**Set exercise**
Show every line from the items below that contains the word "title", copying each such line in full.

>>>

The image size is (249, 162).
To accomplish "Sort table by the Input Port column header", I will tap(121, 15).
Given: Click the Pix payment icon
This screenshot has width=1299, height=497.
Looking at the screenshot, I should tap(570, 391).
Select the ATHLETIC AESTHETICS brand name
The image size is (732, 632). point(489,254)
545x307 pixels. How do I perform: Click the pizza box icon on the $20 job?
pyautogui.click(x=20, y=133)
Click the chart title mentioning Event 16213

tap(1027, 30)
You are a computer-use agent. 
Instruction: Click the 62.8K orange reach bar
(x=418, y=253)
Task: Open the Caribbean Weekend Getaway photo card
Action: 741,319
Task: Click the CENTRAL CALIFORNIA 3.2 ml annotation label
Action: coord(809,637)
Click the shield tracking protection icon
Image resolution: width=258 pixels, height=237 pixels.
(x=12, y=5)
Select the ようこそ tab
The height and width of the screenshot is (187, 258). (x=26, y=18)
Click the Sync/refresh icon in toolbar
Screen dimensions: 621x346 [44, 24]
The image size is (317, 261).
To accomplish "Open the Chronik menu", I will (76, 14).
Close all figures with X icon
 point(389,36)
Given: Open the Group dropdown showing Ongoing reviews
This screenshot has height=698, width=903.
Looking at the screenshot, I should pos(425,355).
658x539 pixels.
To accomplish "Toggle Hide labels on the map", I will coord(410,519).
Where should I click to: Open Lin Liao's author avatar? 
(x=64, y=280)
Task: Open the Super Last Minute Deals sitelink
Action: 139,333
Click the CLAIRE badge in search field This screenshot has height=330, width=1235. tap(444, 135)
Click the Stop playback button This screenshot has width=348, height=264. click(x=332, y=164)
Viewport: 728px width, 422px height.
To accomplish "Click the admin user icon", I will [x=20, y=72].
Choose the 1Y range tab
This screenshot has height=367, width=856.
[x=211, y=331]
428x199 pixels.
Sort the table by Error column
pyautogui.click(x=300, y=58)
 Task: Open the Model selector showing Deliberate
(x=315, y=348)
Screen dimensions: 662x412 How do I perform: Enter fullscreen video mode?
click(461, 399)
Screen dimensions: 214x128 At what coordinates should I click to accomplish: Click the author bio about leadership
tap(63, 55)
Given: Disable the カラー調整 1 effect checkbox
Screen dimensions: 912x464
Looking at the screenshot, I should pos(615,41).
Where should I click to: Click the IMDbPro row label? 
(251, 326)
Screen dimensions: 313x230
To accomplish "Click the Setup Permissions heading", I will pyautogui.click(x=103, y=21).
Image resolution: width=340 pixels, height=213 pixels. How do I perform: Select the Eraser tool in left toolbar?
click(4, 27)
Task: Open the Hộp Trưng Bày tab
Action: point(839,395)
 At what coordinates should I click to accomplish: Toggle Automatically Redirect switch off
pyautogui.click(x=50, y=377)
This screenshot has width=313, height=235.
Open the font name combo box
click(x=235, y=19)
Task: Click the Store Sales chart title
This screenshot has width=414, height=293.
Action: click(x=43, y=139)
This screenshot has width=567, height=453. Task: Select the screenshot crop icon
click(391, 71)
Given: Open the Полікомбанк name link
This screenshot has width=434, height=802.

<<<

**Result below**
Click the chart title mentioning Event 16213
Task: Click the Store Sales chart title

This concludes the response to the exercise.